Por favor, escribe la continuación de la crónica sobre la gala de los Goya a partir de su última frase.

== FRAGMENTO DE TEXTO

Tras la nube de tópicos y reivindicaciones, el alegato de la pobreza (somos pobres porque no nos dan tanto dinero público como a los políticos y a los del ladrillo) se extendió a los propios discursos de premiados así como a la puesta en escena de una gala para olvidar. Esa indigencia era extensible hasta para los propios galardonados que no tenían ni una mísera repisa para dejar el premio y tenían que soportar la populosa presencia de la orquesta a unos pocos metros cercanos. Sin aliento, sin espacio… y sin agua. Ana Belén, que recibió el Goya de Honor, necesitó algo de rocío sobre su garganta para acabar con las 5.988.461 páginas de las que se componía su discurso aunque, por el contrario, su homenaje nos adentraba en las imágenes de un tiempo en el que los actores vocalizaban y se podía entender lo que decían con los ojos cerrados. Entre chistes fáciles y Penélope Cruz como el centro de sus miradas, Rovira trató de llevar una gala en la que no faltaron números musicales ya sea improvisados o planificados contradiciendo a las declaraciones previas a la gala de Yvonne Blake. El centro de la miradas, no obstante, fueron para las extrañas migas de pan (?) sobre el pecho de Almodóvar y la falda del vestido de Paz Vega.

====
== LISTADO DE DATOS

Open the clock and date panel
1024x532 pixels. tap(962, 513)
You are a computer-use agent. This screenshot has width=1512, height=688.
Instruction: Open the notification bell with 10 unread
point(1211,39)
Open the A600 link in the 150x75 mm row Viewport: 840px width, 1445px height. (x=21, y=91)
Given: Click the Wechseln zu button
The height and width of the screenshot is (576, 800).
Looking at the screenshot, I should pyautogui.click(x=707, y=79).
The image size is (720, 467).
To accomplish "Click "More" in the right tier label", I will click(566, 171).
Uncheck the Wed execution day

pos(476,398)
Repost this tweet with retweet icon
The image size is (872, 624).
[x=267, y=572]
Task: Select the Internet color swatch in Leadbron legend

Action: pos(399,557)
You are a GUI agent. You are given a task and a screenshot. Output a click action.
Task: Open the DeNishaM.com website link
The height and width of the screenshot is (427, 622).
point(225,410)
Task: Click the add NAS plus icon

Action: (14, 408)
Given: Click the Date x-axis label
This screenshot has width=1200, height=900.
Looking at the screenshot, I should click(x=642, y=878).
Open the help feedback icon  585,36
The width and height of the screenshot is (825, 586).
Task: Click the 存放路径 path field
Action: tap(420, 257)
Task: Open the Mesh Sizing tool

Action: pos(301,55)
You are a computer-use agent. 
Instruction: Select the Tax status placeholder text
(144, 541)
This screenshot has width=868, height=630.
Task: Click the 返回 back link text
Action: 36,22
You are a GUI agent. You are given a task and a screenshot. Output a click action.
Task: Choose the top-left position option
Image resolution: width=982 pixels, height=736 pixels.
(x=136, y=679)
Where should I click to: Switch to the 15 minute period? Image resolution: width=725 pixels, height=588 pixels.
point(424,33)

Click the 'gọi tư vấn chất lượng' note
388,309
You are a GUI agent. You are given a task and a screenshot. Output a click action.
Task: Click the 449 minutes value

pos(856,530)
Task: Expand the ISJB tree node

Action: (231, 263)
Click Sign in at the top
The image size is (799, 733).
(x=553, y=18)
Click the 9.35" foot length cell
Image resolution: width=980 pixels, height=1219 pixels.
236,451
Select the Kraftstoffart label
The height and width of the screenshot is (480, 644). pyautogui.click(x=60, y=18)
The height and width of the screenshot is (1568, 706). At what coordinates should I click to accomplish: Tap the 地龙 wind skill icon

====

EJERCICIO RESUELTO:
Con las lágrimas de Bayona por testigo, la trigésima primera edición de los Goya pasará a la historia por sus intentos de optimizar el tiempo y el ritmo mientras que su pobreza iba en paralelo a sus múltiples deficiencias y penurias técnicas y escénicas. Es cierto que estamos hablando de unos premios que siguen sin alcanzar una clara identidad y emoción más allá de la convulsa controversia afín a las críticas contra políticos (de centro/derecha). Entre discursos aburridos, que parecían habitualmente una clara repetición, Emma Suárez por partida doble trató de sorprendernos y salirse de las costuras de un guion mal planificado y escasamente televisivo en líneas generales. Pedimos más creatividad, humor y menos autocomplacencia, lugares comunes, chascarrillos y lamentos… porque si lo que pretendían era economizar y dar una imagen de extrema necesidad (económica), lo suyo era que el director de orquesta hubiera presentado la gala y entregado todos y cada uno de los premios. Muchos seguimos sin entender por qué a los chicos de “Muchachada nui” no les han dejado presentar y dirigir una gala de los Goya a estas alturas con lo excelentes que fueron sus aportaciones años anteriores. O eso… o que vuelva Buenafuente pero así, desde luego, NO.